::: Supplied records :::

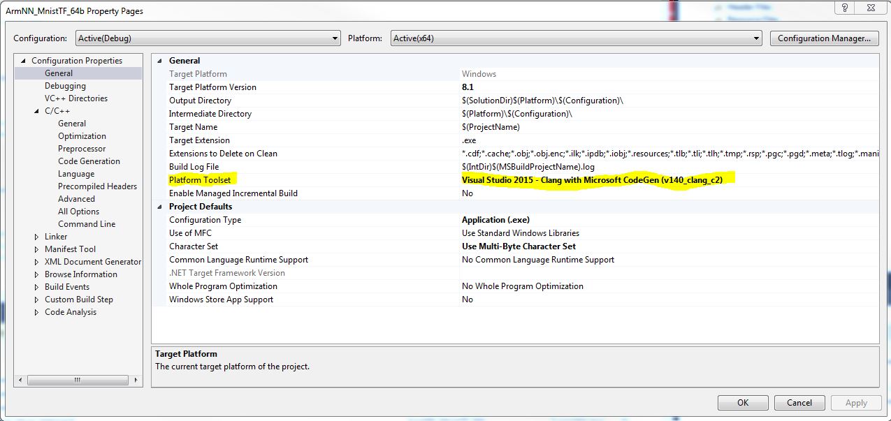Collapse the Project Defaults group

pyautogui.click(x=161, y=206)
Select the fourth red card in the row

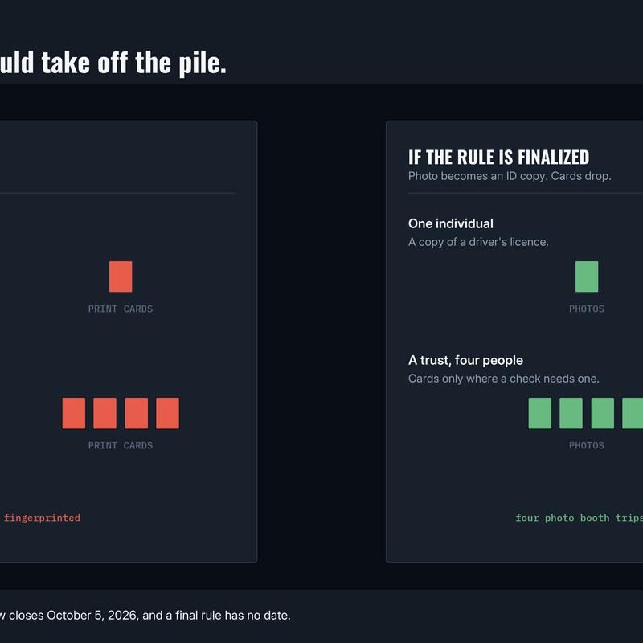pos(167,413)
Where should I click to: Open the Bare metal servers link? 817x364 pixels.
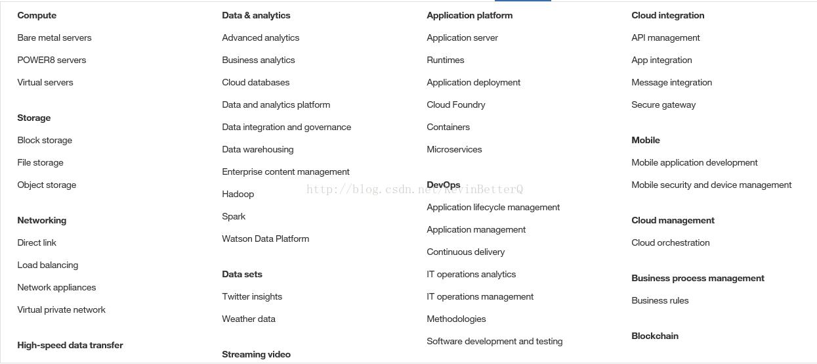pos(54,37)
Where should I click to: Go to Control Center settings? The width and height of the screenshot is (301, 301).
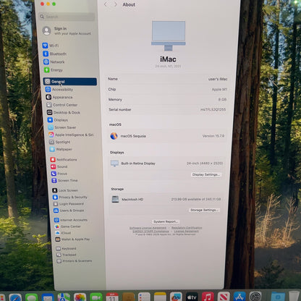pyautogui.click(x=62, y=105)
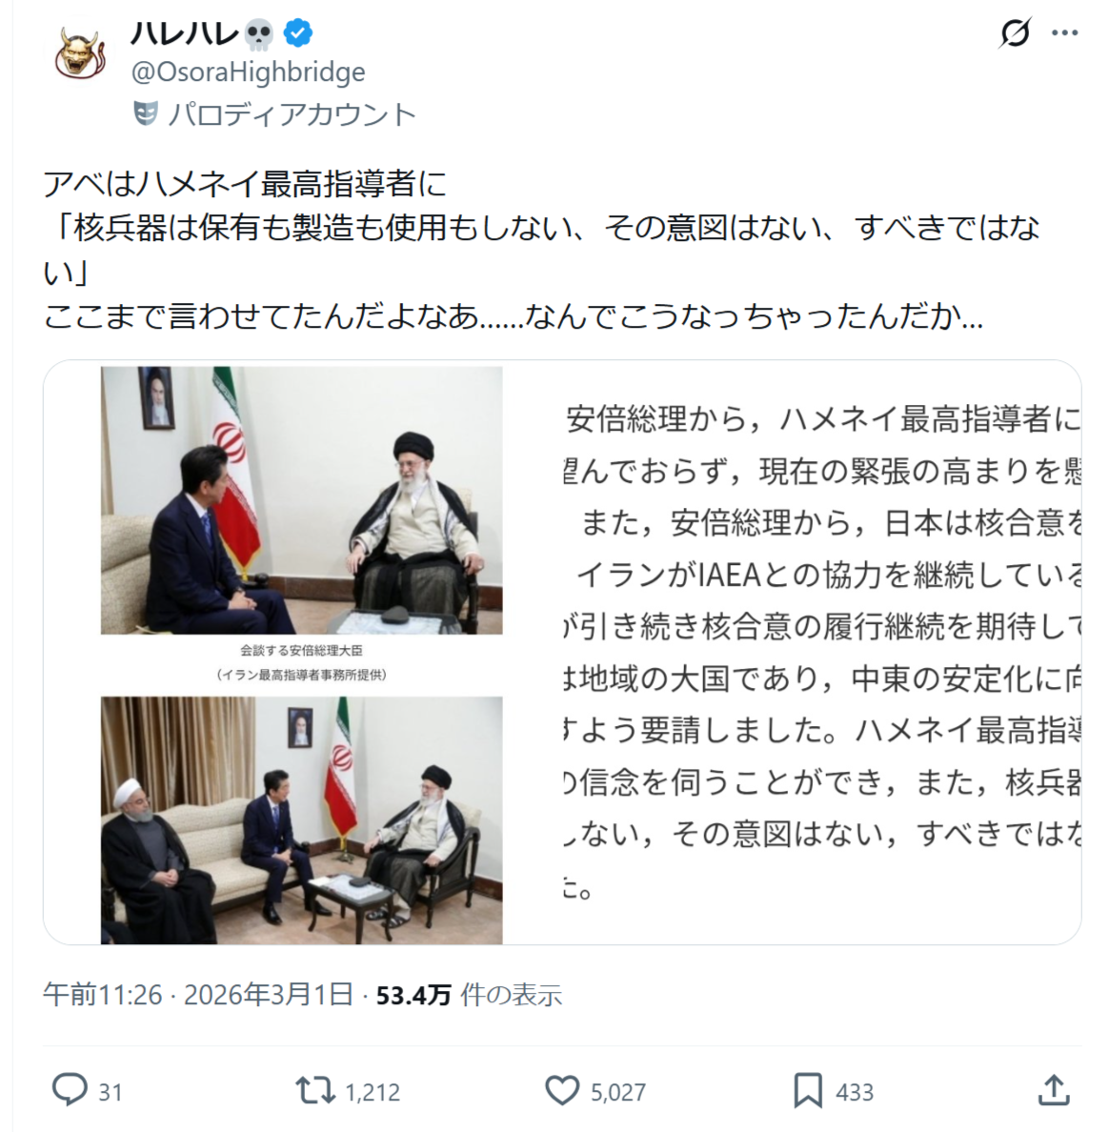Click the repost arrows icon
This screenshot has width=1109, height=1132.
(315, 1090)
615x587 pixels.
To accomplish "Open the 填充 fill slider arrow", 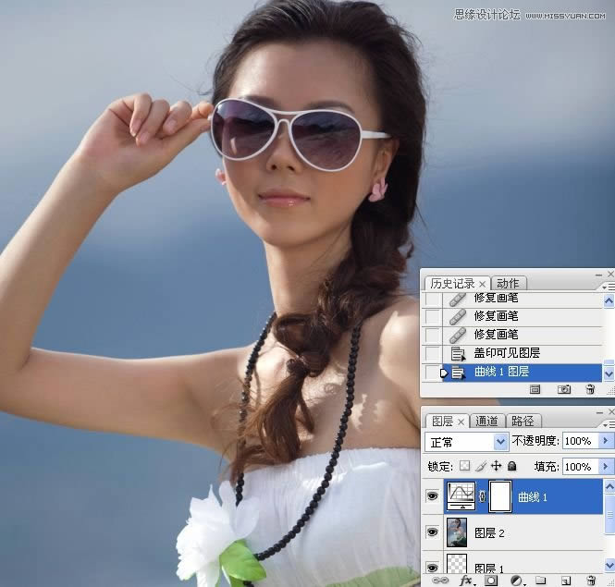I will (x=605, y=467).
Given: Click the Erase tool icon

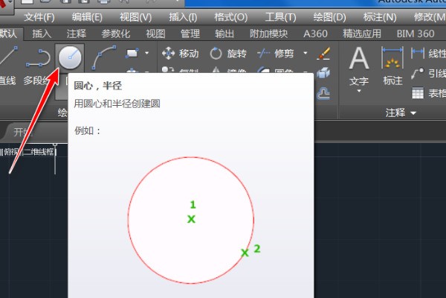Looking at the screenshot, I should pyautogui.click(x=323, y=53).
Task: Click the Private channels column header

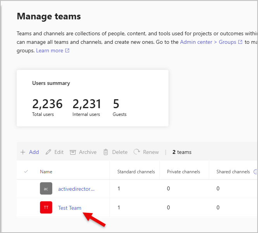Action: [x=183, y=172]
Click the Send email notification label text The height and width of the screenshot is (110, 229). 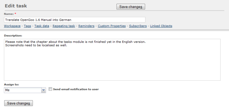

:::

— Stated exercise —
Reproduce everything from the start of the data down to the line containing "(315, 1090)", both included, and leave the pictures out of your copy.

— Exercise output —
Collapse the Project Defaults group

pyautogui.click(x=161, y=206)
Select the fourth red card in the row

pos(167,413)
Where should I click to: Open the Bare metal servers link? 817x364 pixels.
pos(54,37)
Where should I click to: Go to Control Center settings? The width and height of the screenshot is (301, 301).
pyautogui.click(x=62, y=105)
Click the repost arrows icon
This screenshot has width=1109, height=1132.
(315, 1090)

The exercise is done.